What you have to do: Of the entries below, restate word for word only the section that runs from the line with "Projetos (274, 142)" to the line with "Recursos Educativos (385, 142)", counting both ends.

Saved entries:
-- -- --

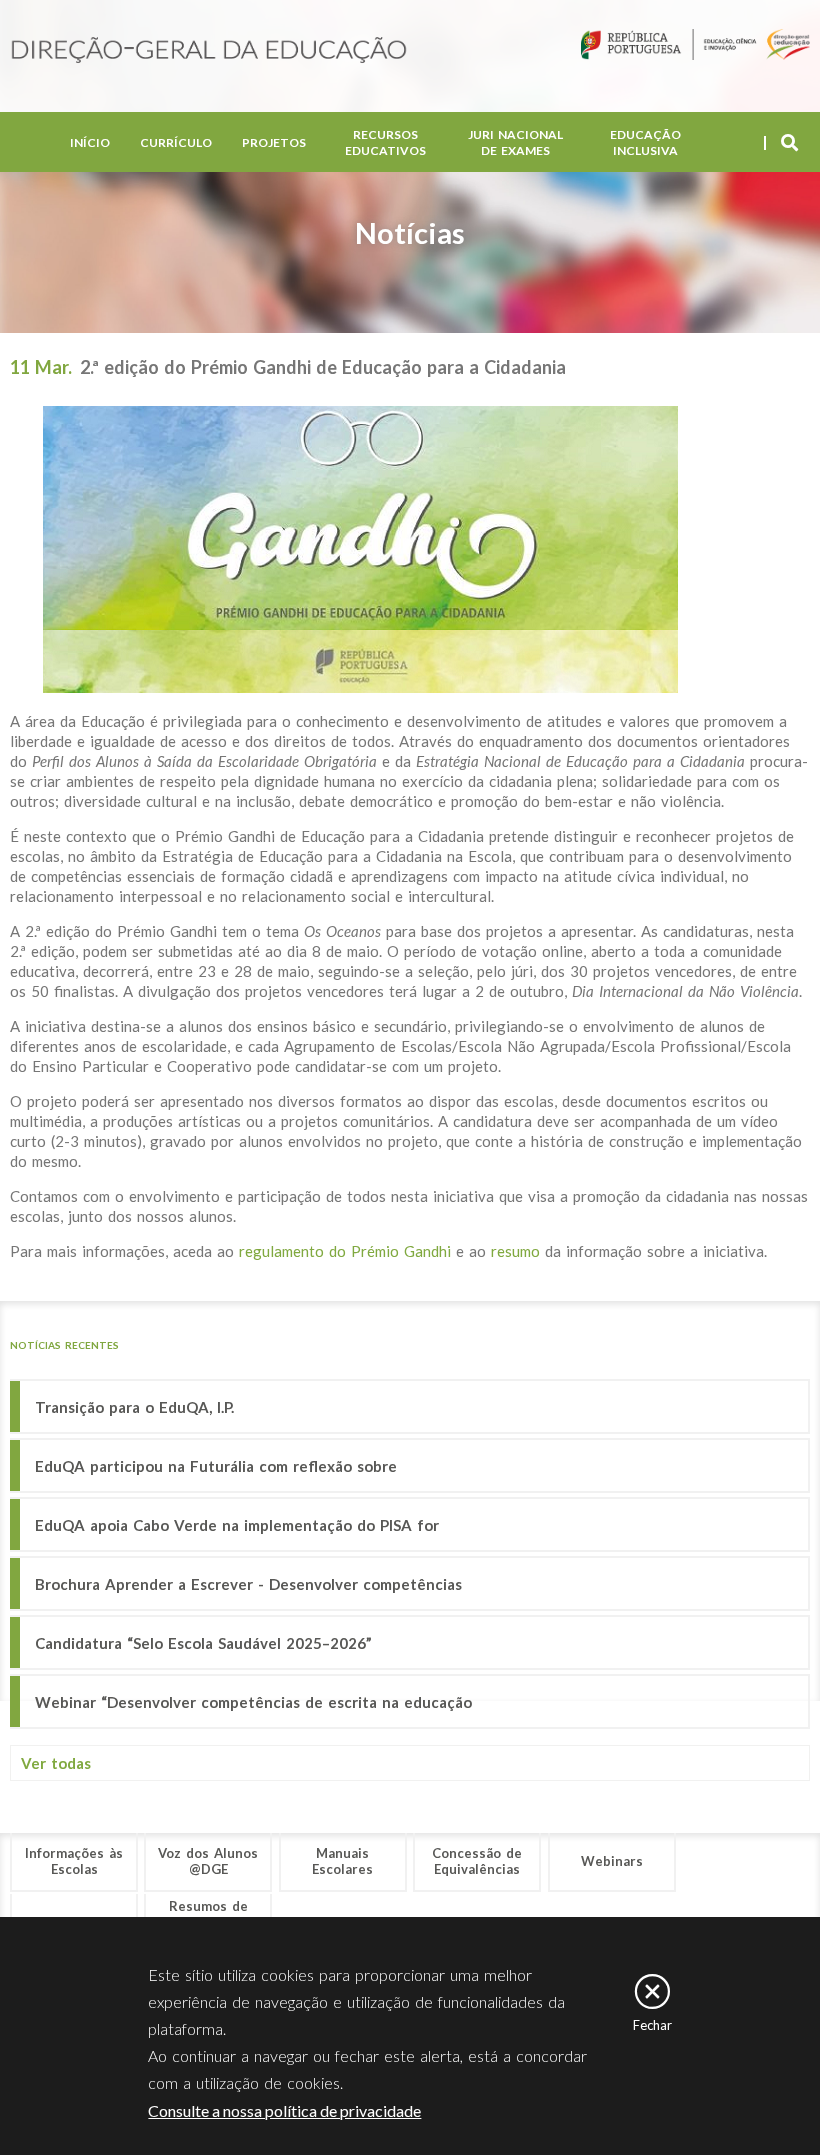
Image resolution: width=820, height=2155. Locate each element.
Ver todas (56, 1763)
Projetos (274, 142)
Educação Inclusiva (645, 142)
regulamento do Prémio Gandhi (345, 1251)
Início (90, 142)
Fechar (652, 2025)
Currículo (176, 142)
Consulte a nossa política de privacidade (284, 2110)
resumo (515, 1251)
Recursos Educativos (385, 142)
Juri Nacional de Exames (515, 142)
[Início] (209, 51)
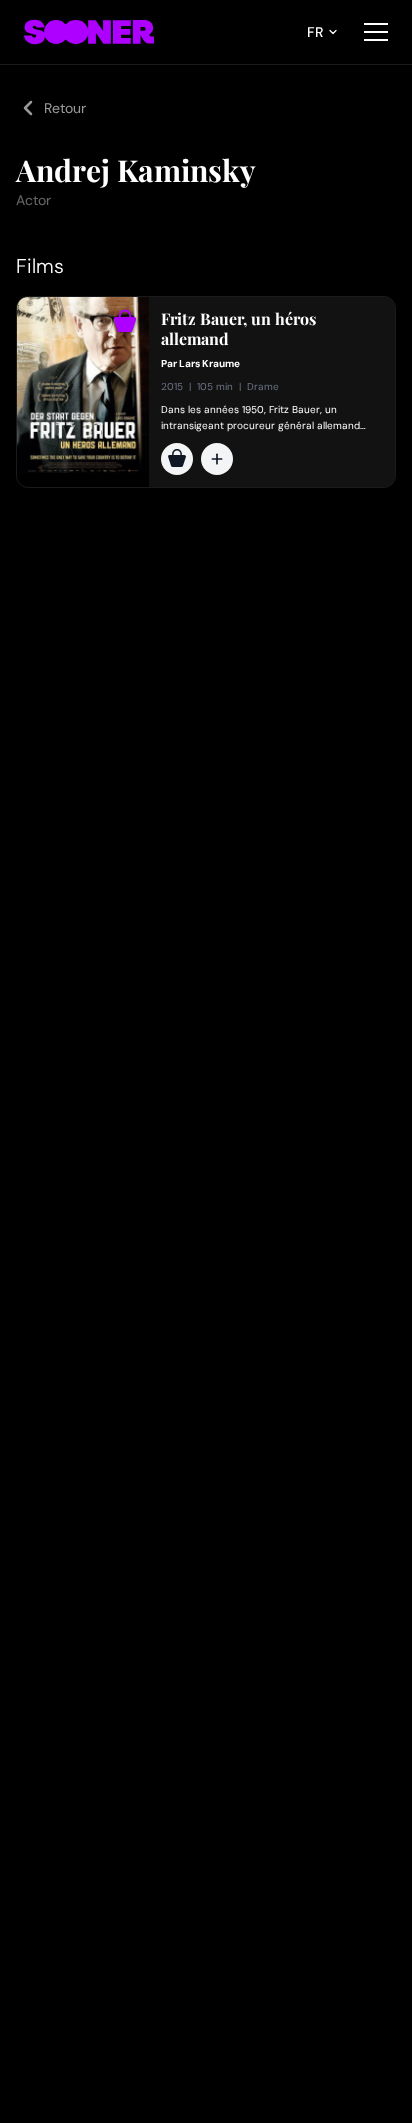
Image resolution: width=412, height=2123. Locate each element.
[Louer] (177, 459)
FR (315, 32)
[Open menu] (376, 32)
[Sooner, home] (89, 32)
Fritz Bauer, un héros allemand (238, 329)
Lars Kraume (209, 363)
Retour (65, 108)
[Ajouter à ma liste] (217, 459)
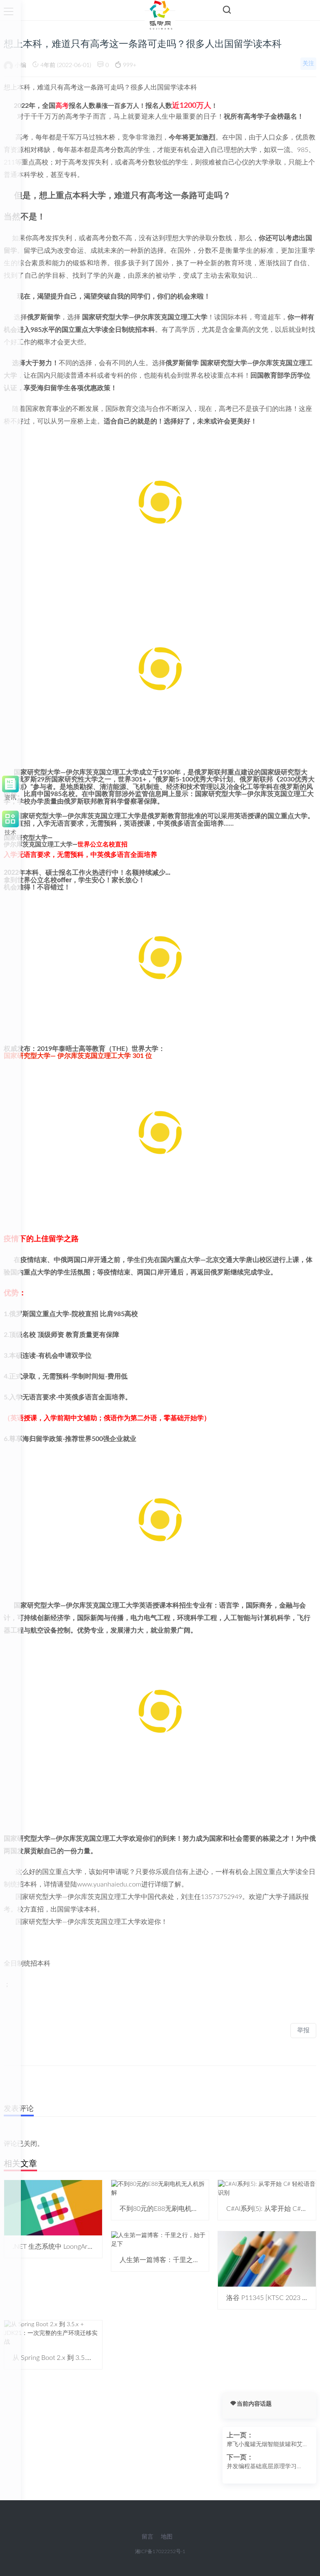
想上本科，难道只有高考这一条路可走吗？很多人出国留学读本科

-- -- --

Finished task:
Projetos (274, 142)
Educação Inclusiva (645, 142)
regulamento do Prémio Gandhi (345, 1251)
Início (90, 142)
Fechar (652, 2025)
Currículo (176, 142)
Consulte a nossa política de privacidade (284, 2110)
resumo (515, 1251)
Recursos Educativos (385, 142)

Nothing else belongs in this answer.